K-Nearest implementation from scratch with Python

Machine Learning
Author

Anushka Dhiman

Published

January 17, 2025


What is KNN?

K-Nearest Neighbors (KNN) which is a simple, yet effective, algorithm used for classification (and regression) tasks.

It is a classification algorithm that assigns a class label to a data point based on the class labels of its k nearest neighbors in the training set. It is a non-parametric algorithm, which means that it does not make any assumptions about the distribution of the data.

The KNN algorithm works as follows:

  • Choose a value of k (the number of nearest neighbors to consider).
  • For each data point in the test set, compute its distance to all data points in the training set.
  • Select the k nearest neighbors based on their distances.
  • Assign the class label that appears most frequently among the k nearest neighbors to the test point.

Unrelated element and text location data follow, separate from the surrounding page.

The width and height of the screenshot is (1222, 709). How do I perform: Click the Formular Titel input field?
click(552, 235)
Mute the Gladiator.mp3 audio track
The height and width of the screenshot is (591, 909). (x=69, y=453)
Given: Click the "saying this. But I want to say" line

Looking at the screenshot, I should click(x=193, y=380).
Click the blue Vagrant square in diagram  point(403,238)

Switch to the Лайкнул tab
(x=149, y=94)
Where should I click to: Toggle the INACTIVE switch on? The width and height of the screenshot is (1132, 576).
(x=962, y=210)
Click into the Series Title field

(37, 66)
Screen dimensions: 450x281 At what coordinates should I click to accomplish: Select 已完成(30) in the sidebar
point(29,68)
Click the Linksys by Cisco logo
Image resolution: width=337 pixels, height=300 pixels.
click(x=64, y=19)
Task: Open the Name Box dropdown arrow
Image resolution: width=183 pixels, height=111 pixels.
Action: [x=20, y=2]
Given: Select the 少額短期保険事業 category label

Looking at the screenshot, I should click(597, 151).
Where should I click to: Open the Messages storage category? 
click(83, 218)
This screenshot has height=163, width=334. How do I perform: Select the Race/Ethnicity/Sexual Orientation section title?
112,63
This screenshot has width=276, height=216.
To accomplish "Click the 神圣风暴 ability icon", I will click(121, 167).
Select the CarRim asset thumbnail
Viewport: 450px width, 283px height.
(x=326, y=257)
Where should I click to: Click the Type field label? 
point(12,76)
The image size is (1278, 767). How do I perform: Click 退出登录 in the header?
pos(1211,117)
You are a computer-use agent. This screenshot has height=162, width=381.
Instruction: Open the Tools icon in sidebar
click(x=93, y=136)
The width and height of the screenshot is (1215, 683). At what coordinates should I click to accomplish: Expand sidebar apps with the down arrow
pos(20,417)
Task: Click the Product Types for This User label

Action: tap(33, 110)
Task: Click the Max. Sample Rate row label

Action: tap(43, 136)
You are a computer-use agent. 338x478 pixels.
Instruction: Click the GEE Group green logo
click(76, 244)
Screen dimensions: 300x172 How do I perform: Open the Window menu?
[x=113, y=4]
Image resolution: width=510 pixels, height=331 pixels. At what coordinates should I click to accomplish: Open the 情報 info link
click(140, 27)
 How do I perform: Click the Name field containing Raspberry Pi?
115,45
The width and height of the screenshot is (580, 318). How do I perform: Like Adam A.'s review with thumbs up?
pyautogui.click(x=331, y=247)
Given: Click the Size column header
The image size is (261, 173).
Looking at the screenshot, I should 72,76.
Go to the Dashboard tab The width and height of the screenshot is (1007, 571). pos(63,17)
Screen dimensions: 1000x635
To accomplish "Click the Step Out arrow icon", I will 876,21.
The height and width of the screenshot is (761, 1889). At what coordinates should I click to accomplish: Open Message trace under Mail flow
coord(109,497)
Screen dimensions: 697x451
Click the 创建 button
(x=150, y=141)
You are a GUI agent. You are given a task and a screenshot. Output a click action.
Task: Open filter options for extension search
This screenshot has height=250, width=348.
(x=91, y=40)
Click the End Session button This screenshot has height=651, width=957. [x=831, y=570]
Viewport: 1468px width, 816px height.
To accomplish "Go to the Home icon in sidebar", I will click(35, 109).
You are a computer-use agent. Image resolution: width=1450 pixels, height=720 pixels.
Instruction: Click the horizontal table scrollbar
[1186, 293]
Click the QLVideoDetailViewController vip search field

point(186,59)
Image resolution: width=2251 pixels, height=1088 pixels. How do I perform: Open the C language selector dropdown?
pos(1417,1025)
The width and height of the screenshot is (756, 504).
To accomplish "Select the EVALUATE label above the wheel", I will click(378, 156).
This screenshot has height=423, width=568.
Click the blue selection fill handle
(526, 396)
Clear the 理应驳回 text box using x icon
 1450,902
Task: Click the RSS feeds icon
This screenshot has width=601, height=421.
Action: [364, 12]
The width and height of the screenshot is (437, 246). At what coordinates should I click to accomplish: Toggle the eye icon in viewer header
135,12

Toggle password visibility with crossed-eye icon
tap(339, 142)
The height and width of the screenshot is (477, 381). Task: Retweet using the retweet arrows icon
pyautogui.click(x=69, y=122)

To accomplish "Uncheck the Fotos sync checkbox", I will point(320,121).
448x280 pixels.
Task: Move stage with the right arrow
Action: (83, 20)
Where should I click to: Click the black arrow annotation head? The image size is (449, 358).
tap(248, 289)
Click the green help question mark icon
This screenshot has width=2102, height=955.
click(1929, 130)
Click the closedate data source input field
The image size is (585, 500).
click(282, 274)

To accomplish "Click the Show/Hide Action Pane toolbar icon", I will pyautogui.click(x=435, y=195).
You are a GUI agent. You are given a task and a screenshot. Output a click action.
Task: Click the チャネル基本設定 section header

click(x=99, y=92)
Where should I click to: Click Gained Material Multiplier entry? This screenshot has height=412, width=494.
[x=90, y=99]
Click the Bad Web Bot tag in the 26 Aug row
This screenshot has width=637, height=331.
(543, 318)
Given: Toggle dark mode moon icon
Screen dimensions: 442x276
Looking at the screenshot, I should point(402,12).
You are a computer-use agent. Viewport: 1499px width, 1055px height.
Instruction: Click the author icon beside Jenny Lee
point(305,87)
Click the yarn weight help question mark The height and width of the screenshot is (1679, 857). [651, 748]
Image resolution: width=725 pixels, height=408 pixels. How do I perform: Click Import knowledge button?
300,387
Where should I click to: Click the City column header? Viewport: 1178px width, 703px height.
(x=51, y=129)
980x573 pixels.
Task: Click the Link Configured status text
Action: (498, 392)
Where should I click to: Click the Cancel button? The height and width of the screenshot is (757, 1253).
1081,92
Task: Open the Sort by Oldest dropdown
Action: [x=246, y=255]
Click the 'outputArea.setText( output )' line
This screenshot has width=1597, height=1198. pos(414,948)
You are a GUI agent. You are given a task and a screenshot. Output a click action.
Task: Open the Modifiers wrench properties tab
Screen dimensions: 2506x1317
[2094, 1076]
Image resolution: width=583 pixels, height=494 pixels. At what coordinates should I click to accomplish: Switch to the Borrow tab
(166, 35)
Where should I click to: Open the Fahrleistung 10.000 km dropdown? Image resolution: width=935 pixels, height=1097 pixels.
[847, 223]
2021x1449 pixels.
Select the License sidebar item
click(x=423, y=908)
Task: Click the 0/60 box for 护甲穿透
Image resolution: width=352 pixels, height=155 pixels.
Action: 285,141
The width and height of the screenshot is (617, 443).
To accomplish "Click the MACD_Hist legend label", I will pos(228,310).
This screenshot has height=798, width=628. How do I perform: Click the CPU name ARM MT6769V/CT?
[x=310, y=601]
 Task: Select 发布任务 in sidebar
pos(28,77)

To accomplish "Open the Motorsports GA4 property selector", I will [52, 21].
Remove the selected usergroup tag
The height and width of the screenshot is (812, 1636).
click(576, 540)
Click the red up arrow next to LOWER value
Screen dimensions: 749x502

The distance between two data points can be computed using a distance metric such as Euclidean distance, Manhattan distance, or Minkowski distance. The choice of distance metric depends on the nature of the data and the problem at hand.

One important aspect of the KNN algorithm is the choice of the value of k. A small value of k will result in a more flexible decision boundary that can capture complex patterns in the data, but may also lead to overfitting. A large value of k will result in a smoother decision boundary that may not capture fine details in the data, but is less prone to overfitting. The value of k is typically chosen using cross-validation.

KNN can also be used for regression tasks, where the goal is to predict a continuous value instead of a class label. In this case, the predicted value for a test point is the average of the values of its k nearest neighbors in the training set.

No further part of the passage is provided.